Copy out everything from the line that contains "Image resolution: width=488" down to the line that contains "pos(109,168)", putting "pause icon" in place of "play icon" and leaving all else unchanged.

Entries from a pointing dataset
** Begin **
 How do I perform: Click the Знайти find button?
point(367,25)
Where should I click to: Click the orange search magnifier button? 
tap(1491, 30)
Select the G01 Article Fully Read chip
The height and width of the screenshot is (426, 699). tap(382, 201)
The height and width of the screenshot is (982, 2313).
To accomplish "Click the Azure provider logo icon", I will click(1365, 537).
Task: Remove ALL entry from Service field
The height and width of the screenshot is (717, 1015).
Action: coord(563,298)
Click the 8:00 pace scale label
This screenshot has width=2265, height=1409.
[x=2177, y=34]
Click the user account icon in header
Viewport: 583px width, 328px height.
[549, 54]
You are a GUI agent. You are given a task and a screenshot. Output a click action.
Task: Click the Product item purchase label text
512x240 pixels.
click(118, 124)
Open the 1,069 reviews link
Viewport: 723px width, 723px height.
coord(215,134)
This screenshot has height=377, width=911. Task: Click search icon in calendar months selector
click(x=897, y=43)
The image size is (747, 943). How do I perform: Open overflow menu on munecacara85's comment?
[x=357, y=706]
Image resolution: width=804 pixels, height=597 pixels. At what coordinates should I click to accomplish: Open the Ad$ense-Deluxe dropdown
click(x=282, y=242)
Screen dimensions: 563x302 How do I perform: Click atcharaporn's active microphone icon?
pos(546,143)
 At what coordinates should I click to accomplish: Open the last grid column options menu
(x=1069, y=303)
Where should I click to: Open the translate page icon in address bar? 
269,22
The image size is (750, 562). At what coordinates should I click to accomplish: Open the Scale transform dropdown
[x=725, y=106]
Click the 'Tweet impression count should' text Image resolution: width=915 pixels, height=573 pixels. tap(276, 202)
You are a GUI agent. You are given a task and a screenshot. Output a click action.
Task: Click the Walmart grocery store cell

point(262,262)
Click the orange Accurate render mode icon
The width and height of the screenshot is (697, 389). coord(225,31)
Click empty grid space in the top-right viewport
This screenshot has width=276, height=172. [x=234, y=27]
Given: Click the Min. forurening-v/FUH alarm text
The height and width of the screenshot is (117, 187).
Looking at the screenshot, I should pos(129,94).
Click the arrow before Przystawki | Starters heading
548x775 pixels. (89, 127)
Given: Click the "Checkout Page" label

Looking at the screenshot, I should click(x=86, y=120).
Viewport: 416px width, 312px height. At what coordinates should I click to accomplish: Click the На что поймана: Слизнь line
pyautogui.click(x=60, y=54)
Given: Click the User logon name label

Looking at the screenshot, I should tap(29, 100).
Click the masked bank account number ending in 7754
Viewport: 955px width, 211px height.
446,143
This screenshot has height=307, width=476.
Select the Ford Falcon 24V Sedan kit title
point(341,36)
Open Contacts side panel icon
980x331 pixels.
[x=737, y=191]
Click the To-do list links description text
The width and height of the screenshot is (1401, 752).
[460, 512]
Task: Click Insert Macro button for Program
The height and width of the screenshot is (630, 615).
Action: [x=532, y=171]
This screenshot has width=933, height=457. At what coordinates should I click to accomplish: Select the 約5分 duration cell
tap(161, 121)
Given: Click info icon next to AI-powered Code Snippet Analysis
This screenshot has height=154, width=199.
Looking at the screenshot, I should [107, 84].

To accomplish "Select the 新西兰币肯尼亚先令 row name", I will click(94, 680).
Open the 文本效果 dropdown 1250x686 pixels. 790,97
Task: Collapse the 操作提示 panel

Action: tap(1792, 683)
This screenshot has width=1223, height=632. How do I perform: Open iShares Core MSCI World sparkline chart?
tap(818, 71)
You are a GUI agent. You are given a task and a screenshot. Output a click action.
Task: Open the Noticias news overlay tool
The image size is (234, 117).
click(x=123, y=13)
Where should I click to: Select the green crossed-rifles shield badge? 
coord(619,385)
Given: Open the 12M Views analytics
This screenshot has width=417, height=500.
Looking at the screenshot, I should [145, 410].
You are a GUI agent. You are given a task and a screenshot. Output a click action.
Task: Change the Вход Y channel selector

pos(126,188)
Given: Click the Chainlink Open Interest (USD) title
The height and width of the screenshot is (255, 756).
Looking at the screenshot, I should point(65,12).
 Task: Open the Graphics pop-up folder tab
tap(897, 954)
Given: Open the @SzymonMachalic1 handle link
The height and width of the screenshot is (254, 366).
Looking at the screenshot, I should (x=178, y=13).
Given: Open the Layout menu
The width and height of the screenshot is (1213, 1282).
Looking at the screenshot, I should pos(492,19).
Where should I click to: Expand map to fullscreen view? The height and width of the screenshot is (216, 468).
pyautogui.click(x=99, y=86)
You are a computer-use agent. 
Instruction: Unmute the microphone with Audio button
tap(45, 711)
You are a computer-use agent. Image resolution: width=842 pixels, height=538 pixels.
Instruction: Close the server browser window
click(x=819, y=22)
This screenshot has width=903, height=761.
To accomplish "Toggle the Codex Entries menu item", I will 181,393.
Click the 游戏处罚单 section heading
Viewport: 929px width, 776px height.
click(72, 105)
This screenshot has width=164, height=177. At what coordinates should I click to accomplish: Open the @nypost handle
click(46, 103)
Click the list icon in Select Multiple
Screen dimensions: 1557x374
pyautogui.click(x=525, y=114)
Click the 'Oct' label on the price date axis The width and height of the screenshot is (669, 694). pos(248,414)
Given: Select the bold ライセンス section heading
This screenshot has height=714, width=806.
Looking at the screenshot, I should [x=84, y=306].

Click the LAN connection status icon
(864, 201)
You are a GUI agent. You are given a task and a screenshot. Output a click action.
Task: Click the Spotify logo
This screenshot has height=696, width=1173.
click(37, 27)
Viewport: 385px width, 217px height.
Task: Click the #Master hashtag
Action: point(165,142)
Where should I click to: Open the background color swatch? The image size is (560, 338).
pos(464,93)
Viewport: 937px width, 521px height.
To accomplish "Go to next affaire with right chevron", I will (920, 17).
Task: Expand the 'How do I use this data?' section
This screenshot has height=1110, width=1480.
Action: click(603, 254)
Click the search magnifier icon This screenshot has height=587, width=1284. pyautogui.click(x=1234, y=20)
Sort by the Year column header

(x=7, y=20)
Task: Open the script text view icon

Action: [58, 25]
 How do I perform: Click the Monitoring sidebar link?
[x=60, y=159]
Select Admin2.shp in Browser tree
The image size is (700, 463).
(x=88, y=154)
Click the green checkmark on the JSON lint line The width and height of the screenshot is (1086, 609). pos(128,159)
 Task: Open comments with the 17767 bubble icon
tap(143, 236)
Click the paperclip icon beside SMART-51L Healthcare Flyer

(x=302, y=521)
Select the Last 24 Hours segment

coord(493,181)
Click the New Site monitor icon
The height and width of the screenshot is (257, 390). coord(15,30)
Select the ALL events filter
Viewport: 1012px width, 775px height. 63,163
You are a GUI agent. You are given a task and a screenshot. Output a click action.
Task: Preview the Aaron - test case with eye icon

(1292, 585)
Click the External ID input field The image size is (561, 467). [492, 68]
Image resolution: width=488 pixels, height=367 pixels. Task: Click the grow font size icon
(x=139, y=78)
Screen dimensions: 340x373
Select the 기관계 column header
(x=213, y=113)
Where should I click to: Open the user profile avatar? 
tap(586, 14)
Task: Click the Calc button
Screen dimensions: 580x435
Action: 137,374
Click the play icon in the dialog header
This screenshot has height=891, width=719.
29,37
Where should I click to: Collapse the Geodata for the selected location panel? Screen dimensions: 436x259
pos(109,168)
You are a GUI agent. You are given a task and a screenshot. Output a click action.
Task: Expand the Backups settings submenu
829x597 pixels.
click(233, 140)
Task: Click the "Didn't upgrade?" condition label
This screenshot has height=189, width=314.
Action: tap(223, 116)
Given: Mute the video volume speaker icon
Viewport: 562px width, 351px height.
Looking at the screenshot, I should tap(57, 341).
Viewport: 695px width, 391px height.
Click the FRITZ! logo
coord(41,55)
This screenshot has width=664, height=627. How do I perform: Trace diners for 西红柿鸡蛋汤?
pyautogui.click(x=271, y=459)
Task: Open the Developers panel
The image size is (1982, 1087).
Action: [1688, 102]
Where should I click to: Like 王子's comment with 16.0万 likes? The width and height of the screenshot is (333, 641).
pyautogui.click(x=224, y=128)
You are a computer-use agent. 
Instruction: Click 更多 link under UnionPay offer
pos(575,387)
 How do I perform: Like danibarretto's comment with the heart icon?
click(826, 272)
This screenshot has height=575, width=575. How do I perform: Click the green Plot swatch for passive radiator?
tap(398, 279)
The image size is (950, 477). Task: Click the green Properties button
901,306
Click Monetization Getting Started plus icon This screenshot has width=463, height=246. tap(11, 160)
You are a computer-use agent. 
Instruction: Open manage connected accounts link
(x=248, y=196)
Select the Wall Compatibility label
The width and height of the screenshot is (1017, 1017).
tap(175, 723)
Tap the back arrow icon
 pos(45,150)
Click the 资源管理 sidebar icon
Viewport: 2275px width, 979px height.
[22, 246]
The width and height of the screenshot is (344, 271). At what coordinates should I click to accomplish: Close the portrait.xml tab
** End **
### OUTPUT OF THE TASK
Image resolution: width=488 pixels, height=367 pixels. Task: Click the grow font size icon
(x=139, y=78)
Screen dimensions: 340x373
Select the 기관계 column header
(x=213, y=113)
Where should I click to: Open the user profile avatar? 
tap(586, 14)
Task: Click the Calc button
Screen dimensions: 580x435
Action: 137,374
Click the pause icon in the dialog header
This screenshot has height=891, width=719.
29,37
Where should I click to: Collapse the Geodata for the selected location panel? Screen dimensions: 436x259
pos(109,168)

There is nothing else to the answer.